/---
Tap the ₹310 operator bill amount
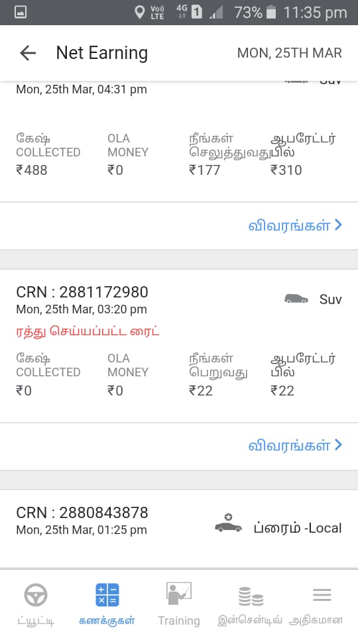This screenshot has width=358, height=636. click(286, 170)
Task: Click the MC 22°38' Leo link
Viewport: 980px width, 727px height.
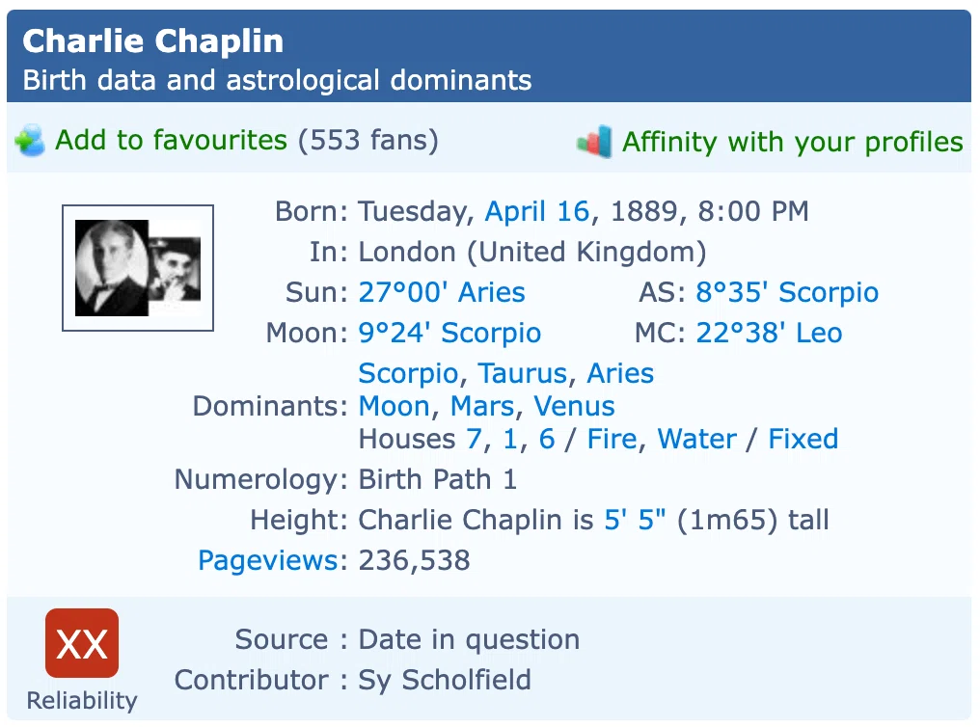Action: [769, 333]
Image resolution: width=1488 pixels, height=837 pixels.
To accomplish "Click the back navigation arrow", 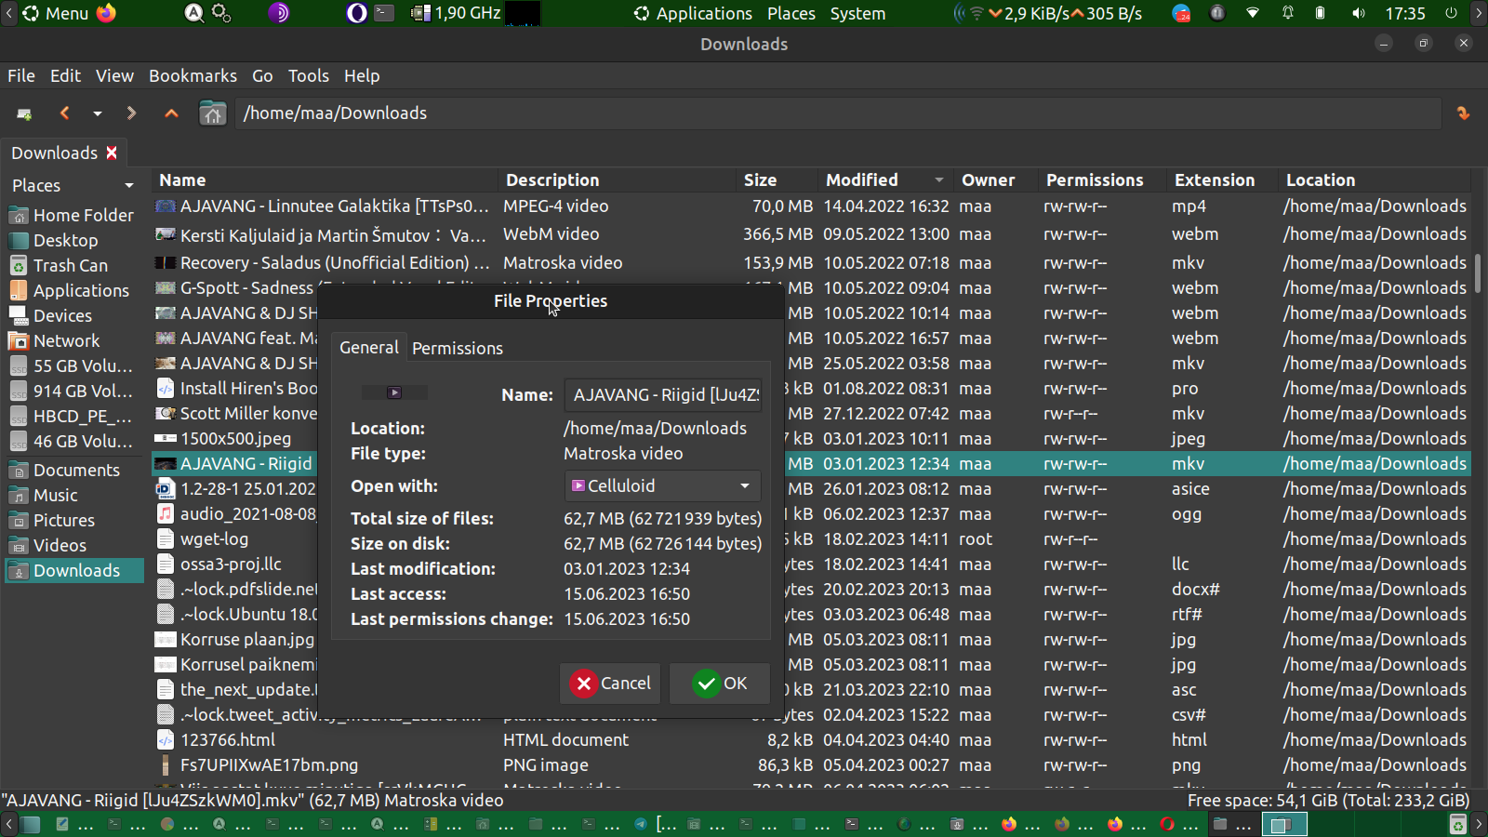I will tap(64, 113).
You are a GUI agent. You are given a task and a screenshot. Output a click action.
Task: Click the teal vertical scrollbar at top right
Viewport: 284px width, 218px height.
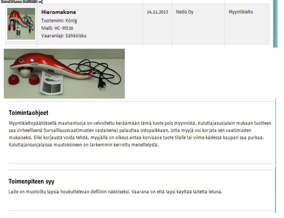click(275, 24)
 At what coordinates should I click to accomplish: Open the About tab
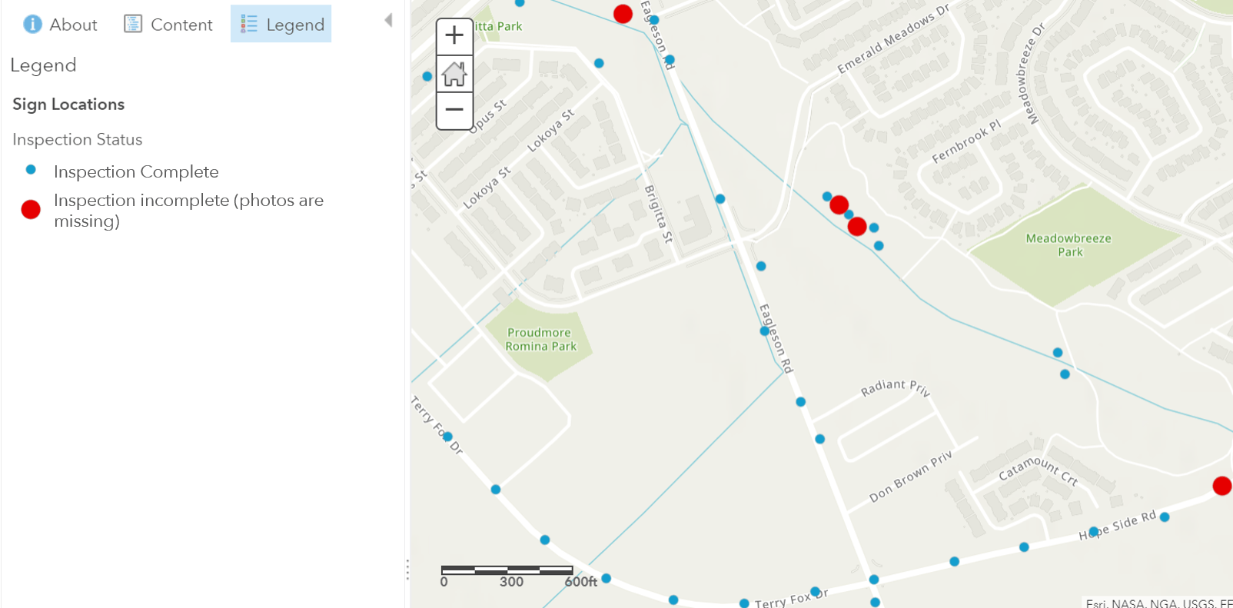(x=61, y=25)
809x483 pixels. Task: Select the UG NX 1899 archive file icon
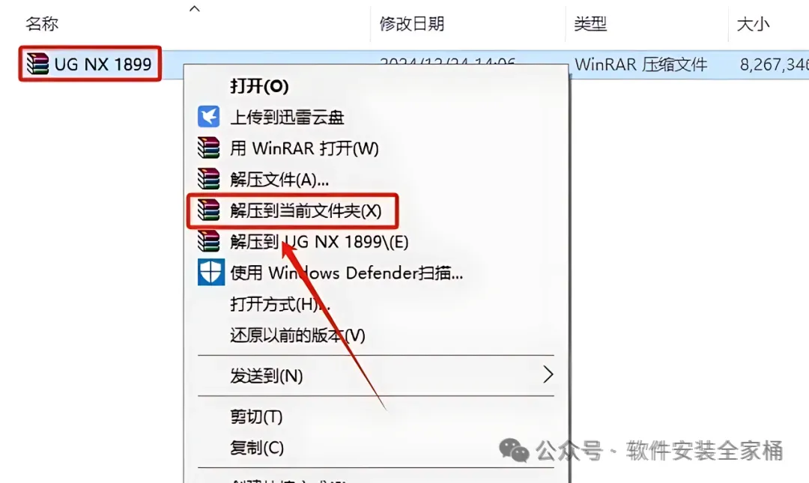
\---
■ PROBLEM TO SOLVE ■
Note every line of the records that holds the word "pixels", and copy it.

■ OUTPUT OF THE EXERCISE ■
Image resolution: width=1488 pixels, height=837 pixels.
809x483 pixels. Task: Select the UG NX 1899 archive file icon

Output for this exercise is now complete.